In some ways the show’s comeback mirrors that of Chris, its eventual champion. The show seemed as doomed to boredom as Chris did to expulsion. But once he stayed instead of Leann, Ami, etc., the season started picking up steam, and so did he. Chris had more escapes than Houdini, and some of them may have been just as spectacular.
Now, it’s been said that luck is opportunity meeting preparation, and make no mistake about it: luck definitely played a part in Chris’s victory. But then, no one ever won Survivor without a bit of luck. That includes Rich Hatch and Brian Heidik, two of the most skillful players ever.
Furthermore, that doesn’t mean Chris didn’t play a major part in his victory. I’m not sure anyone has ever manipulated the jury so masterfully. Yes, he groveled, and as Scout noted, he was full of “____,” but he was playing the game, and playing it well. He told the jury exactly what they needed to hear, and did it superbly. Maybe he overplayed the friendship card with Eliza and Julie, but they voted him the cash anyway.

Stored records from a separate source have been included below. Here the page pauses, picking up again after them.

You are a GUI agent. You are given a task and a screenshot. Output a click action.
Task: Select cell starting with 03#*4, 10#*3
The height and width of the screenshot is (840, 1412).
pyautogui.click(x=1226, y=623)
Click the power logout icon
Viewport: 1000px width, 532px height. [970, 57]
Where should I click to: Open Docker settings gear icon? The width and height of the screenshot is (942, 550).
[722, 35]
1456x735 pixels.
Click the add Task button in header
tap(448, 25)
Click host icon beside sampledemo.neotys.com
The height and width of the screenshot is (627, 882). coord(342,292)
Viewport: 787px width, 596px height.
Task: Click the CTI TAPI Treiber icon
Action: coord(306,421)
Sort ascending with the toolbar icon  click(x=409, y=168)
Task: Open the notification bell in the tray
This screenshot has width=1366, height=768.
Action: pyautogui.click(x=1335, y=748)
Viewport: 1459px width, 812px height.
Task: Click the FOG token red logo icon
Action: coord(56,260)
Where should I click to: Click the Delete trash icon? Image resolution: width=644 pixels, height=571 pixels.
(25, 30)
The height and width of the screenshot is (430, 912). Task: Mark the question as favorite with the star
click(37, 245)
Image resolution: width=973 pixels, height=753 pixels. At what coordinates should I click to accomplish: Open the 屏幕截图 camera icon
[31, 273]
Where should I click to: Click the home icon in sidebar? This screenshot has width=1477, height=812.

On the finale, let’s start with the argument between Twila and Eliza the night after Julie’s ouster. It all started with Eliza whining (again), this time stating she had never said someone doesn’t deserve to be there, as Twila said about her. Actually, Twila tried to avoid the question when Jeff Probst asked her directly, and even when she said some of them indeed didn’t deserve to be there, she tried to avoid mentioning names. It was Eliza, remember, who told Jeff Probst that Twila was referring to her.
At this point, Twila reiterated her point to Eliza, stating the Syracuse co-ed doesn’t deserve to be there, and is only there because she’s been riding coattails since day one. She also informed Eliza that she (Twila) has worked hard and played the game hard (and argued hard, I might add).
First of all, it’s hard to blame Twila for speaking her peace, as apparently Eliza had gotten on her nerves since the game started. Having said that, however, it wasn’t a smart idea for Twila to come out and say this to Eliza so close to the end of the game. Remember, Twila may have needed Eliza’s jury vote.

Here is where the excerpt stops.